Stevie, exasperated with this man, says, “I’m talking to you!”
Earlier, speaking into the camera, Lindsey says, “It’s odd sitting here singing all this stuff about myself, you know, it’s, uh … You sort of learn to disassociate and to sort of be … [finger quotes] professional about it, but …” He smiles and shakes his head. “You know, it’s, uh, it’s pretty amazing, you know, all this time later, that there would be those subjects being dealt with in a really deep manner.”
The documentary ends with the beginning of the Say You Will tour. Lindsey and Stevie walk out onstage holding hands. He leads; she follows. We don’t see who reached for the other.
The official music video for “In the Air Tonight” is, for the most part, about Phil Collins’s face: bright white, marked with deep shadows, it takes up the screen.
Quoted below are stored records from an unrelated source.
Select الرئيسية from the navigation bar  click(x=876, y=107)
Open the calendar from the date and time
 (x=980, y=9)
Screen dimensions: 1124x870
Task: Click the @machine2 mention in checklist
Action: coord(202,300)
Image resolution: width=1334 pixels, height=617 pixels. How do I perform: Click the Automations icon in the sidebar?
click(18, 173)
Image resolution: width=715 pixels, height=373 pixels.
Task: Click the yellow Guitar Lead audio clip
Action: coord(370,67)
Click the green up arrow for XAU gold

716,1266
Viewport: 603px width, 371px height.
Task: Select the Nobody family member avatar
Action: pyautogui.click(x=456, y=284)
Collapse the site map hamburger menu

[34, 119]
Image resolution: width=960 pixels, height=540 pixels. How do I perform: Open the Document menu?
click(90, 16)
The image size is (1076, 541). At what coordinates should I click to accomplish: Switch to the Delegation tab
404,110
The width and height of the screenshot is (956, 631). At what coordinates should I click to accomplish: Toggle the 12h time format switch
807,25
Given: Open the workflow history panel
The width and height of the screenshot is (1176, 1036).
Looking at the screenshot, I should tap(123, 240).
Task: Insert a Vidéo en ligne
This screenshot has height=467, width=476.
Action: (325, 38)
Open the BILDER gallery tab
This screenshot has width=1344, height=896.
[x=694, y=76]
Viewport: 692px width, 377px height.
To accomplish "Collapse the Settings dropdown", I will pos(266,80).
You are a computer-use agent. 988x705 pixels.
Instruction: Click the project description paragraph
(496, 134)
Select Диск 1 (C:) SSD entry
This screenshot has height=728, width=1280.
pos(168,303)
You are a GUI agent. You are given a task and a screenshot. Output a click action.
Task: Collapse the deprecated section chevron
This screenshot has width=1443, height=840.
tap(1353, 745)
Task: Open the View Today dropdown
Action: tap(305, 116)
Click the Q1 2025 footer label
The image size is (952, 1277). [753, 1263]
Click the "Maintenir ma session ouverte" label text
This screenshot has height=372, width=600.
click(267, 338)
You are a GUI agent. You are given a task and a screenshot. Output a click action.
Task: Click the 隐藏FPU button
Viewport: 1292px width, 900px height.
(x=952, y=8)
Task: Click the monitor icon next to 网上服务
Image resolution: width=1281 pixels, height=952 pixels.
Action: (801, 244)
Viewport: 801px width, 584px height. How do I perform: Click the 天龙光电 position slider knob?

It fades while the crescent moon brightens behind his eye socket. The face of Phil Collins floats disembodied in the darkness. Somehow, I hadn’t seen this video until I began looking—for what will probably be the last time—for the D.A.R.E. video.
Cut to Phil Collins slumped in a chair in an empty room, looking out the window at a specter, his own white silhouette under the moon.
Cut to Phil Collins in a corridor, trying to open doors that can be opened only from the outside. He, on the other side of the door, stands and looks into the obliterating white light, as though he cannot cross the threshold until he’s invited in. He fades into darkness.
This is the closest to finding the D.A.R.E. video that I might ever come.
The camera returns, repeatedly, to his face.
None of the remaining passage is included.